Segregated Fund

Categories: Ethics/Morals

Interested in segregated funds, eh? Hope you’re Canadian.

Segregated funds are annuity contracts, i.e. contracts between a customer and a financial institution (usually an insurance company) that eventually give the customer a stream of cash payments over time. If you want to set up a steady fixed income for yourself in retirement, an annuity might be something to look at.

Segregated funds are annuities that are deferred and variable, and come with life insurance benefits. That means the customer can decide when payouts start, and that the annuity is tied to investments: mutual funds, bonds, stocks, and money market accounts.

It sounds like it's all fun and games, but remember: there’s the accumulation phase where you’re putting money in before the payout phase starts.

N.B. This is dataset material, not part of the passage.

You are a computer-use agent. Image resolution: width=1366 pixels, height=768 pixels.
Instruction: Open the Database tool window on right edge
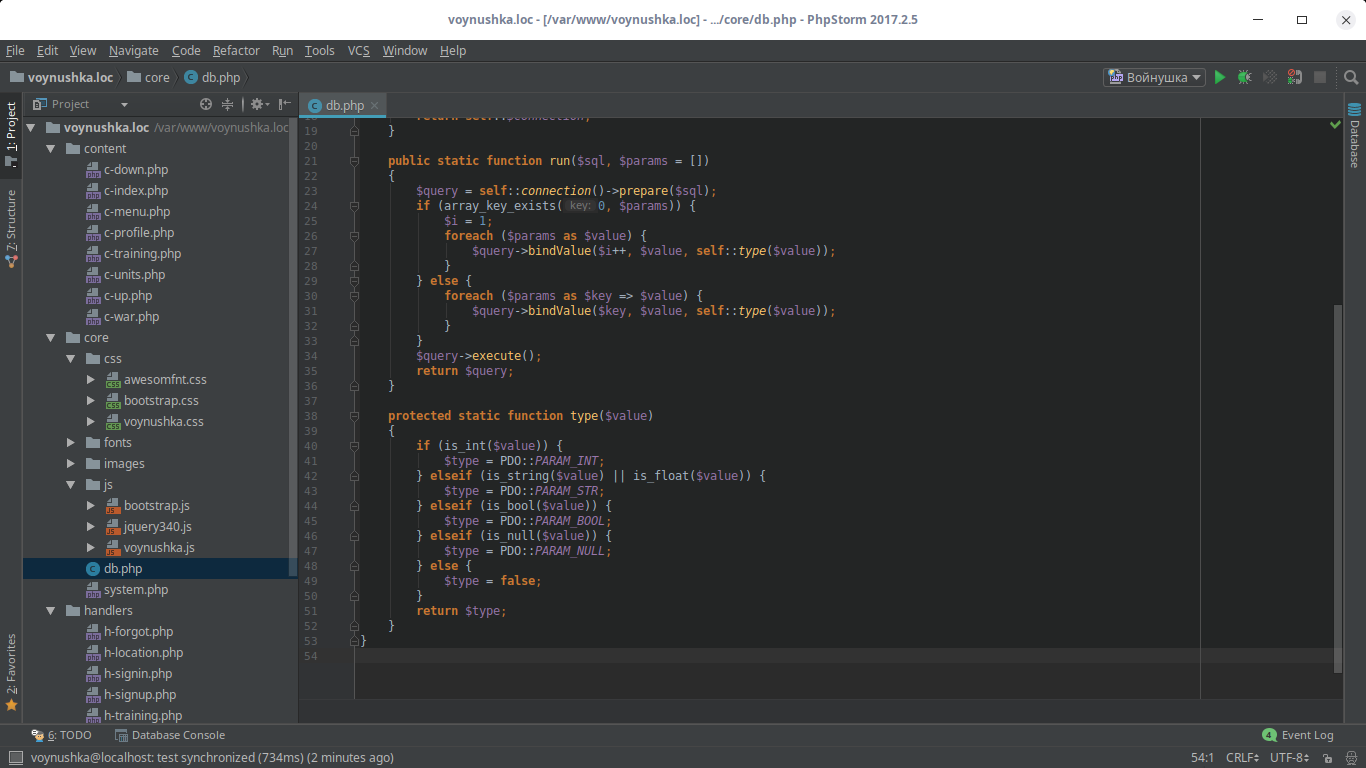[x=1355, y=134]
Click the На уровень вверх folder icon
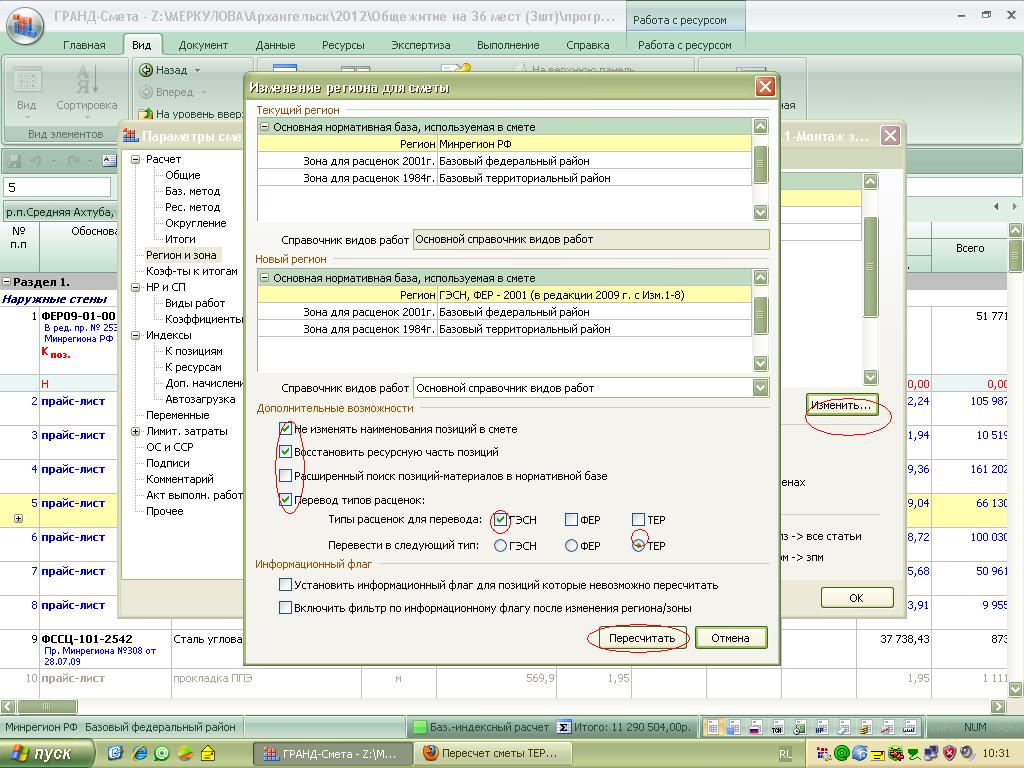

As you put money into a segregated fund, it's invested. When the payout phase starts, you’ll get your income, even if your account isn’t doing too hot on the market. Remember, the point of doing an annuity, which is usually through an insurance company, is for the protection of the insurance. They’ve got your back when times are tough.

Plus, segregated funds have that life insurance benefit part, which means that, if you die, your bennies will get passed to your beneficiaries in some manner. Some also offer capital appreciation, making segregated funds a one-stop-shop for retirees looking for a safe place to invest their wealth.

First maple syrup...now segregated funds. Those Canadians are onto something.